The review started with management presenting updates on acquisitions and the overall timeline of the project. The project is currently  on track both in terms of sponsorship and timeline, despite the ongoing pandemic putting a sizeable spoke in the wheels. Regardless, the team is now ordering parts for the tanks and the engine, and is awaiting the end of lockdown to start the production. 

The review followed with a presentation of the Combustion Chamber and Cooling team design. The engine will have 15 kN thrust at 50 bar chamber pressure, utilising 90% ethanol and liquid oxygen for its 40 second combustion. Its thrust chamber will be made of Inconel IN718, which allows for 3D printed manufacturing and acceptable thermal stresses. Of course, such material would still have to be cooled during firing of the engine, hence the team is going for the regeneratively cooled design. The fuel will reach the chamber through a pintle injector with a copper tip and stainless steel faceplate. Finally, following DARE traditions, the igniter is made of steel wool surrounding a small charge of gunpowder, allowing for a quick and reliable ignition. 

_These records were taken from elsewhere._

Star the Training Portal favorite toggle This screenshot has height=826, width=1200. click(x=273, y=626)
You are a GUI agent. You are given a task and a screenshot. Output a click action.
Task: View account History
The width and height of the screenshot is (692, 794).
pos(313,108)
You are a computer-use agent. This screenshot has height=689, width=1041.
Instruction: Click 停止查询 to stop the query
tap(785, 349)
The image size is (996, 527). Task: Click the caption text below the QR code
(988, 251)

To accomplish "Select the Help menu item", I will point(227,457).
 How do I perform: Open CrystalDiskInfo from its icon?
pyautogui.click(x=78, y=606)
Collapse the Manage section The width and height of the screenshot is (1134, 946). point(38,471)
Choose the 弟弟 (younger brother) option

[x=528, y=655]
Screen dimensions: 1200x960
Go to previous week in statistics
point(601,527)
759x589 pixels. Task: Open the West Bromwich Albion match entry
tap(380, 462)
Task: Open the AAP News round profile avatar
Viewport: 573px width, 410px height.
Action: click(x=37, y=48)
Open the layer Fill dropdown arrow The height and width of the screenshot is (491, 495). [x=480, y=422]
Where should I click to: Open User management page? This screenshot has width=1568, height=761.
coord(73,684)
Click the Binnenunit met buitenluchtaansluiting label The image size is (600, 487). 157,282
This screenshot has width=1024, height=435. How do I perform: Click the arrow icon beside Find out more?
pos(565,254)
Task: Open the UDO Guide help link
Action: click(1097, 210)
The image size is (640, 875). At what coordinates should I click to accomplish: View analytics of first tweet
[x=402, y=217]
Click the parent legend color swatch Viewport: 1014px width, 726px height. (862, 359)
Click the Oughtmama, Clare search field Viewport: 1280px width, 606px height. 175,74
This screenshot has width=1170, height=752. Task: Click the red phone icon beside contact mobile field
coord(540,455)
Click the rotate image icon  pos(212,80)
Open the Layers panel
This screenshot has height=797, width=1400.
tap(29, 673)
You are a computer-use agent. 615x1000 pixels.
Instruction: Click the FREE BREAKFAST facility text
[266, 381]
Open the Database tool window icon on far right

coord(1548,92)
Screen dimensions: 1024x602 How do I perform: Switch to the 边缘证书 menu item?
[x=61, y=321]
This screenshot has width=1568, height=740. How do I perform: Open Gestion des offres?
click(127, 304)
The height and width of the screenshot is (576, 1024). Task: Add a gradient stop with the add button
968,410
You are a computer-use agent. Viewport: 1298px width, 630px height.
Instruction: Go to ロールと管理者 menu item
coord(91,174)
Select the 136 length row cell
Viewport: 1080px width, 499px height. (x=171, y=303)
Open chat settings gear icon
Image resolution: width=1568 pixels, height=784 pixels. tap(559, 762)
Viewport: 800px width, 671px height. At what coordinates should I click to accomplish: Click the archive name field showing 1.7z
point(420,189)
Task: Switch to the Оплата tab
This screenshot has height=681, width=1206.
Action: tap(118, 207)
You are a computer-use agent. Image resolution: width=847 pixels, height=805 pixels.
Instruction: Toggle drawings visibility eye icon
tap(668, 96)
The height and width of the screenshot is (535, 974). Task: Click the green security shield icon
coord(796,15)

Afterwards, the design of the feed system was presented. The system valve architecture is based on previous work done by the Cryogenic Propulsion team, having replaced a few solenoid valves with pneumatic ones to allow for larger pressures. Unusually, the team decided to go for 4 tank setup for the test fire due to acquisitions and size limitations. As such, 4 aluminium-6082 tanks, together fitting 150 litres of Liquid Oxygen and 132 litres of ethanol, will now be produced, able to withstand 65 and 84 bar pressure respectively.  The system will be pressurised with 7 gaseous nitrogen bottles, allowing for constant pressure throughout the burn time of the engine. The question round followed, focusing on the ways to fill the tanks (Ethanol will be filled manually through a funnel at the top of the tank, while LOX will be filled from the bottom, opening the fill valve remotely), as well as overall safety concerns. Nevertheless, the team will still be having a safety review clearing the path for further work.